======== Supplied records ========
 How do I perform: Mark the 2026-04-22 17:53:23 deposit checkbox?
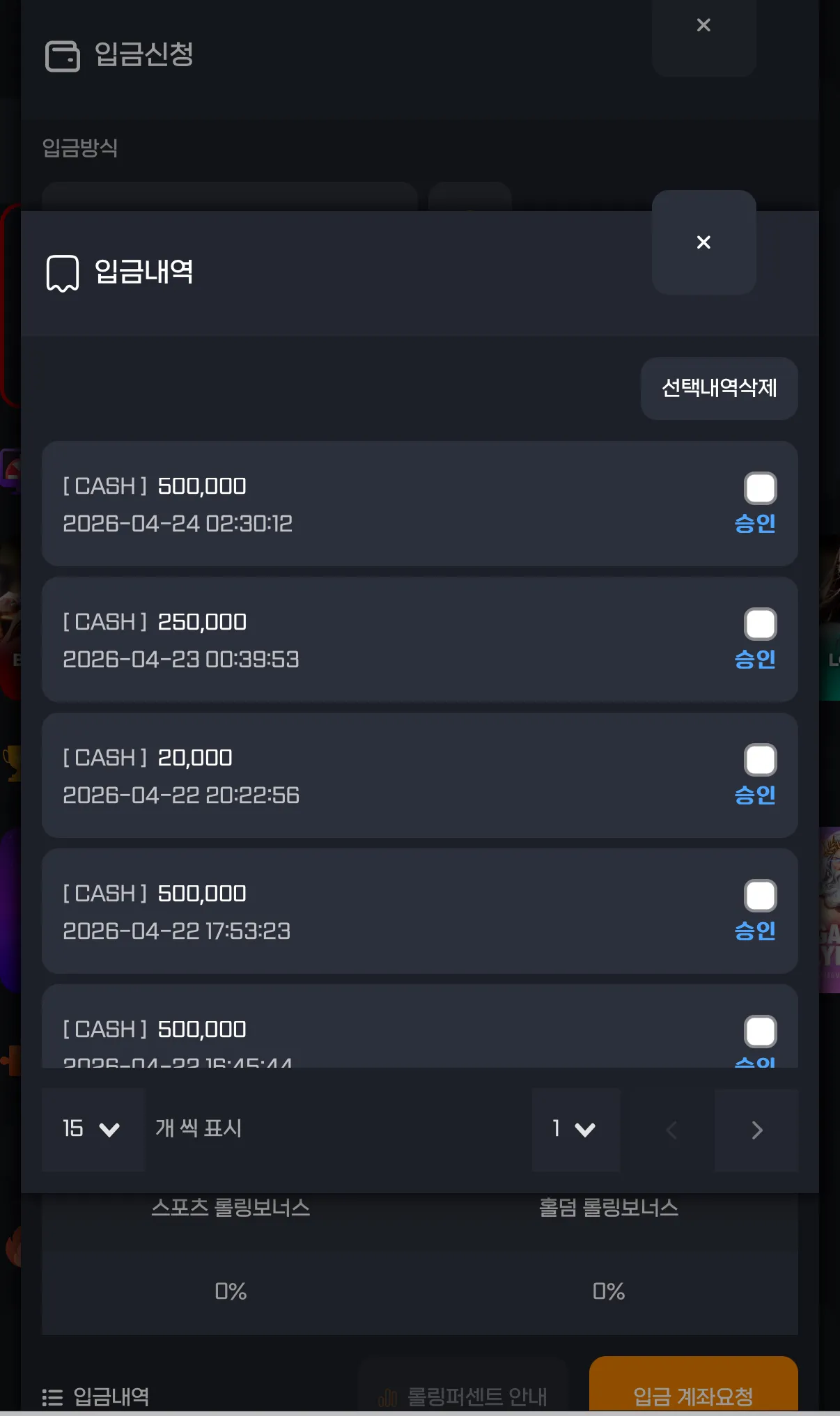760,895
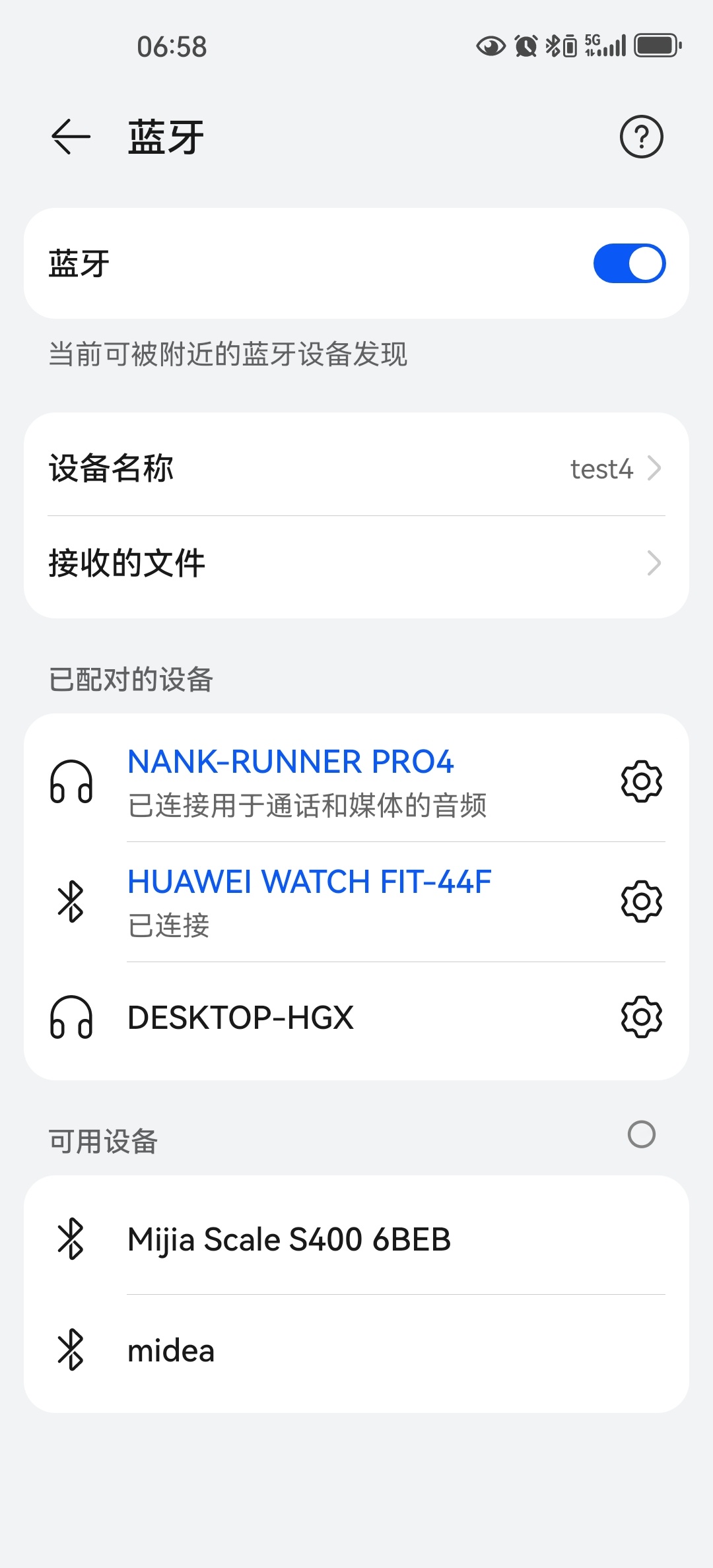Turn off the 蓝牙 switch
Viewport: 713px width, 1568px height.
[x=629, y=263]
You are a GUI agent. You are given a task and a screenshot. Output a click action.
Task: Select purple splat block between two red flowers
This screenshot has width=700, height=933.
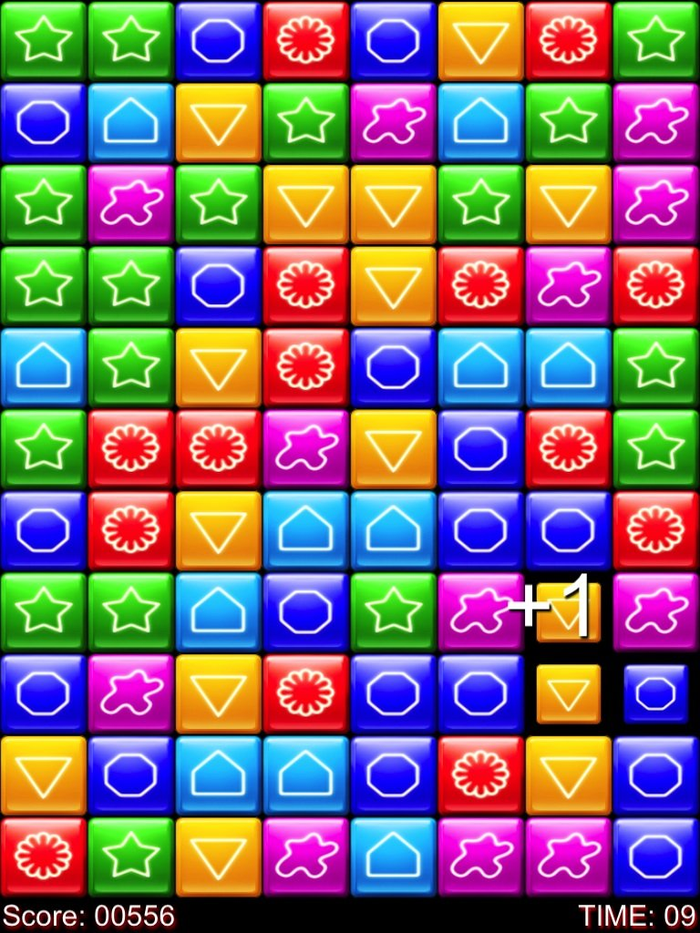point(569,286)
========
Quote every line of the entries above exactly, omitting the pictures.

 How do I perform: Mark the 2026-04-22 17:53:23 deposit checkbox?
760,895
Turn off the 蓝牙 switch
Viewport: 713px width, 1568px height.
[x=629, y=263]
You are a GUI agent. You are given a task and a screenshot. Output a click action.
Task: Select purple splat block between two red flowers
This screenshot has width=700, height=933.
point(569,286)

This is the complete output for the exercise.